SEGUNDO.- Conforme a los artículos 239 y 240 de la LECrim . procede declarar de oficio las costas procesales causadas en esta alzada.

VISTOS los preceptos citados y demás de general y pertinente aplicación,

Fallo

Que, DESTIMANDO los recursos de apelación interpuestos por el MINISTERIO FISCAL y por la representación procesal de RENFE OPERADORA y ESTIMANDO el recurso de apelación formulado por la representación procesal de Aureliano contra la Sentencia de fecha 25 de julio, dictada en el Expediente 97/07 de que dimana el presente rollo por el Juzgado de Menores nº 3 de Barcelona, debemos REVOCAR y REVOCAMOS dicha resolución y debemos ABSOLVER y ABSOLVEMOS al menor Aureliano del delito de encubrimiento por el que venía condenado, declarando de oficio las costas de esta alzada.

Notifíquese la presente resolución a las partes personadas, haciéndoles saber que contra la misma no cabe interponer recurso ordinario alguno. Devuélvanse los autos originales al Juzgado de su procedencia.

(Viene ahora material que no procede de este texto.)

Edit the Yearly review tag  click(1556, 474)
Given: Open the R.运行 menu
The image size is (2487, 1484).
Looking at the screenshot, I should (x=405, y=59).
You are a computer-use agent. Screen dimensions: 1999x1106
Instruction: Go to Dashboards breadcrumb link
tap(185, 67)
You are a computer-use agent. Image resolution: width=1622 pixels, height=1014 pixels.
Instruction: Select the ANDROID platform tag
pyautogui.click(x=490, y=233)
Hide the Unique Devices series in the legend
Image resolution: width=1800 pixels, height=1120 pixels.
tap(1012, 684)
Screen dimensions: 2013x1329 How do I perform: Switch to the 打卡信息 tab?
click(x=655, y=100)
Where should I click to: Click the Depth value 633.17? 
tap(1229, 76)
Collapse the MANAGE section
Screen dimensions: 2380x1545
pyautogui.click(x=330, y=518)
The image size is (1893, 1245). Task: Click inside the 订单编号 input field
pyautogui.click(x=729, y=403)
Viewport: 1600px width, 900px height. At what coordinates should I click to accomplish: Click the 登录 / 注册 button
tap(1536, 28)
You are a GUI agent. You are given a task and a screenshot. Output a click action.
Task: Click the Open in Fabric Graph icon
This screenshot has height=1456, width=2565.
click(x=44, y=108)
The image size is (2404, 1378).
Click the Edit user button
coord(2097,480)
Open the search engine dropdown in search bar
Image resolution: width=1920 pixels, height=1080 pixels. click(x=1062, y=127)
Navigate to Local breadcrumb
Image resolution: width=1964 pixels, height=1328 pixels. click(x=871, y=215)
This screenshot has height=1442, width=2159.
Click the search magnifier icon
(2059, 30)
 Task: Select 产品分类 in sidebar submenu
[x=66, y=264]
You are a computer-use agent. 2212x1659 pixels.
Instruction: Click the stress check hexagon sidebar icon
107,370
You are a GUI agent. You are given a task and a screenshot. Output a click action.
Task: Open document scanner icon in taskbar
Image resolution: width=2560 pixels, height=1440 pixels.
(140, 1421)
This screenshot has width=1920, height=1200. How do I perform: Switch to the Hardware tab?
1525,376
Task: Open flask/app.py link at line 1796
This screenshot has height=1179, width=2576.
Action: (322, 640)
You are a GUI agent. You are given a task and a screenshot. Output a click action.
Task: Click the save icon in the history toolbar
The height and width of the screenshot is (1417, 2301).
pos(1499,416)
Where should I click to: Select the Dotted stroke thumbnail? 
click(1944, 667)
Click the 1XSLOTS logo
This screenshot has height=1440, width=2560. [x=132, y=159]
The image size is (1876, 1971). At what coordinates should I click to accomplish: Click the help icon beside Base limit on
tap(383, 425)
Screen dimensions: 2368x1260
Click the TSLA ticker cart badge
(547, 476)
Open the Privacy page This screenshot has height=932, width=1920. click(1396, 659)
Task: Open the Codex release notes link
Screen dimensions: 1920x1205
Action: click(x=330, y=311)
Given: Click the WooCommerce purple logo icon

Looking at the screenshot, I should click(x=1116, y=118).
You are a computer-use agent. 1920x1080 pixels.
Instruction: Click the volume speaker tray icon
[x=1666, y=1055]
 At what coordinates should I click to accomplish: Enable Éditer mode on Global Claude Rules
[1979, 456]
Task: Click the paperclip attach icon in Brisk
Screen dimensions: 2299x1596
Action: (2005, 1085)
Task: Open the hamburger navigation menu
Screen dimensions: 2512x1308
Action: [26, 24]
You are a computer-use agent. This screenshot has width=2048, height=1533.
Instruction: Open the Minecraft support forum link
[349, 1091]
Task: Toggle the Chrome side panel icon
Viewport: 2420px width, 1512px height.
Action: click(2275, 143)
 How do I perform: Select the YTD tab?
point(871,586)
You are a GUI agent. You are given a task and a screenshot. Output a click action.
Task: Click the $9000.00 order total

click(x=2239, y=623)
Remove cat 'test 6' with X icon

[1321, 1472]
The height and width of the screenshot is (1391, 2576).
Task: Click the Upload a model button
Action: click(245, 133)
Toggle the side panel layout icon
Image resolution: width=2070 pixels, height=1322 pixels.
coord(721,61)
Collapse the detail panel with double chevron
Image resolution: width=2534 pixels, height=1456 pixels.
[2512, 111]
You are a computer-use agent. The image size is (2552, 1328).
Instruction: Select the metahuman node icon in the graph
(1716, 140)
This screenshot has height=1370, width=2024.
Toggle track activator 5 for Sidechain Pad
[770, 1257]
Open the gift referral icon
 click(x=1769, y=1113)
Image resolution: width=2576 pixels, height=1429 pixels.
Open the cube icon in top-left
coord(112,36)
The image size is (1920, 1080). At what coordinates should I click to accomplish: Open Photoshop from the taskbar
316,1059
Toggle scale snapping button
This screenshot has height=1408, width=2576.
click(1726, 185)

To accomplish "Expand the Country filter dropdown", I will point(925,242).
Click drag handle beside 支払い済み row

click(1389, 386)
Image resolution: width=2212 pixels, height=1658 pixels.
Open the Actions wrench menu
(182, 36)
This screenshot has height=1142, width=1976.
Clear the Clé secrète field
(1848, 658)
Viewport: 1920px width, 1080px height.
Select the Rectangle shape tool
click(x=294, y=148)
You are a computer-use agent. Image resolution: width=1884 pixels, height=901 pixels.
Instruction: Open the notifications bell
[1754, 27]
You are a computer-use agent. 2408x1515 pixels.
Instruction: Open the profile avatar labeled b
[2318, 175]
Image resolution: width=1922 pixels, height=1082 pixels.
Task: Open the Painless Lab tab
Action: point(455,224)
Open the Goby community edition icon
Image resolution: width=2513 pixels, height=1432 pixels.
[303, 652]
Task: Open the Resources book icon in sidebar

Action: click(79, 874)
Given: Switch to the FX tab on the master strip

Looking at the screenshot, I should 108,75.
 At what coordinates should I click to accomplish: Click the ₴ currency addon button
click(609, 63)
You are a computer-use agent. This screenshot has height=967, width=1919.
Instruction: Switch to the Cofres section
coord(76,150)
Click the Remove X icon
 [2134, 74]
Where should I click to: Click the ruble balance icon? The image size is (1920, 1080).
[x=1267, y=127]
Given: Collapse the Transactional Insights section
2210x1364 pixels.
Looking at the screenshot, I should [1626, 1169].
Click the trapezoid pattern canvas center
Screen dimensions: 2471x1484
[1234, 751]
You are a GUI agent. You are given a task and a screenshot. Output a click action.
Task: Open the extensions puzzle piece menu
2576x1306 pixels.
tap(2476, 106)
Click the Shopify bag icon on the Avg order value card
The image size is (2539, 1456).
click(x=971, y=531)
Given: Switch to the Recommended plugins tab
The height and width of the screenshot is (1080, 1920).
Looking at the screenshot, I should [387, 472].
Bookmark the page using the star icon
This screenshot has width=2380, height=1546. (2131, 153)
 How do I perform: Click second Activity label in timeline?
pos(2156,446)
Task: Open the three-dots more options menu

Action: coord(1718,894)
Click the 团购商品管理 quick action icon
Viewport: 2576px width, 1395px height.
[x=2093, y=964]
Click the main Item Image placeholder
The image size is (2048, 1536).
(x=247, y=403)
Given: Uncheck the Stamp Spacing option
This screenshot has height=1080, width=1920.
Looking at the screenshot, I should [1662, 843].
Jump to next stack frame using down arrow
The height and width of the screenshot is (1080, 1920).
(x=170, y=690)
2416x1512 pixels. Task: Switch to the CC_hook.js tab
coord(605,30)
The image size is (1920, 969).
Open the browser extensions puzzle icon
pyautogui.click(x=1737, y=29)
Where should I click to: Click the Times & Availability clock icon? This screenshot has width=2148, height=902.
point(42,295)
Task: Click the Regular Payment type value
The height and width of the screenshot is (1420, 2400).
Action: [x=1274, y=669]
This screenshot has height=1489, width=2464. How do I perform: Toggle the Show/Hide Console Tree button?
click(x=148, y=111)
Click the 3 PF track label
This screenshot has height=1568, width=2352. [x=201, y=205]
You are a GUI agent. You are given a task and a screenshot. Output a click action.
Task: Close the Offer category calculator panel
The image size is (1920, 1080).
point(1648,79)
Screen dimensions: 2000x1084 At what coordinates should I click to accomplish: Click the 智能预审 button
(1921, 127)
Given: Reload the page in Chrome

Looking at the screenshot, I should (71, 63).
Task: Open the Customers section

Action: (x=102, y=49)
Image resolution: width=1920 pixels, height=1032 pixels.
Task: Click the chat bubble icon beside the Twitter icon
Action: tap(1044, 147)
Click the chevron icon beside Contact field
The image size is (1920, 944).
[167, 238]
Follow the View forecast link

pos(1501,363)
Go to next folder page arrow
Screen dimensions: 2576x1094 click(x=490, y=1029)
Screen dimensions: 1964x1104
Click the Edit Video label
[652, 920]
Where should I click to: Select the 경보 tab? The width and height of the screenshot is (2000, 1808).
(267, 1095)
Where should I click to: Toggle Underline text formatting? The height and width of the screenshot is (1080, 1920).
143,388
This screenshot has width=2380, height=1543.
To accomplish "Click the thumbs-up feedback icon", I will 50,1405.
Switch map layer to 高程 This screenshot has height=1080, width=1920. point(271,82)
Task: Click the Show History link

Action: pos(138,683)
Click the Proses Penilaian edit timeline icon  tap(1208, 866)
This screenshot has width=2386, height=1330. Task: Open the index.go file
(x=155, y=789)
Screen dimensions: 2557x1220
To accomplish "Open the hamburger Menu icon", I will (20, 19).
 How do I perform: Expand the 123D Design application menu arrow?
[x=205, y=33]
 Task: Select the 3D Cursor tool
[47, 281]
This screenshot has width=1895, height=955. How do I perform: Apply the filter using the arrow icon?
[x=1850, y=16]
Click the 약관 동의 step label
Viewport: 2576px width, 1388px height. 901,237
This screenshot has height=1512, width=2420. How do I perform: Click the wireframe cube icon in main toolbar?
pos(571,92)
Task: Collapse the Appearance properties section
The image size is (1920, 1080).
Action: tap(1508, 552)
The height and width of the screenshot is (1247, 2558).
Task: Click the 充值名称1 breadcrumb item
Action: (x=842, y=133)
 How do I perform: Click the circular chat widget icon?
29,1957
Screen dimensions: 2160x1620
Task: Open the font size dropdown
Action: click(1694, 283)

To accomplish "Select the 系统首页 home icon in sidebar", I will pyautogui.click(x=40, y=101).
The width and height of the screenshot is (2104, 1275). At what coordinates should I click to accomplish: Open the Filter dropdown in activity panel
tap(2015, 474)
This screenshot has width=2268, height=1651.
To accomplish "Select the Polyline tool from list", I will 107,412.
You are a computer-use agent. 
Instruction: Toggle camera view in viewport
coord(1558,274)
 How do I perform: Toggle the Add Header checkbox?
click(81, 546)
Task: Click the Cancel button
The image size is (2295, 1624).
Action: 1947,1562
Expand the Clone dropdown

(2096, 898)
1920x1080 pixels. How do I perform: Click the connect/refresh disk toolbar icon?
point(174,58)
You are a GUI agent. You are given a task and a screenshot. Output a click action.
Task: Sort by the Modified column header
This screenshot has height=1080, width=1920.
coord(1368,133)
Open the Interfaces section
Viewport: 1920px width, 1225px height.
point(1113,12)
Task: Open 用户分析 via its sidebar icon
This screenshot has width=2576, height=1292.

Así por esta nuestra Sentencia, de la que se unirá certificación al rollo, y en nombre de S.M. El Rey, lo pronunciamos, mandamos y firmamos.

DILIGENCIA DE PUBLICACIÓN.- La anterior Sentencia ha sido leída y publicada en el día de su fecha por la Ilma. Sra. Magistrada ponente, constituida en audiencia pública en la Sala de Vistas de esta Sección, de lo que yo, El Secretario, doy fe.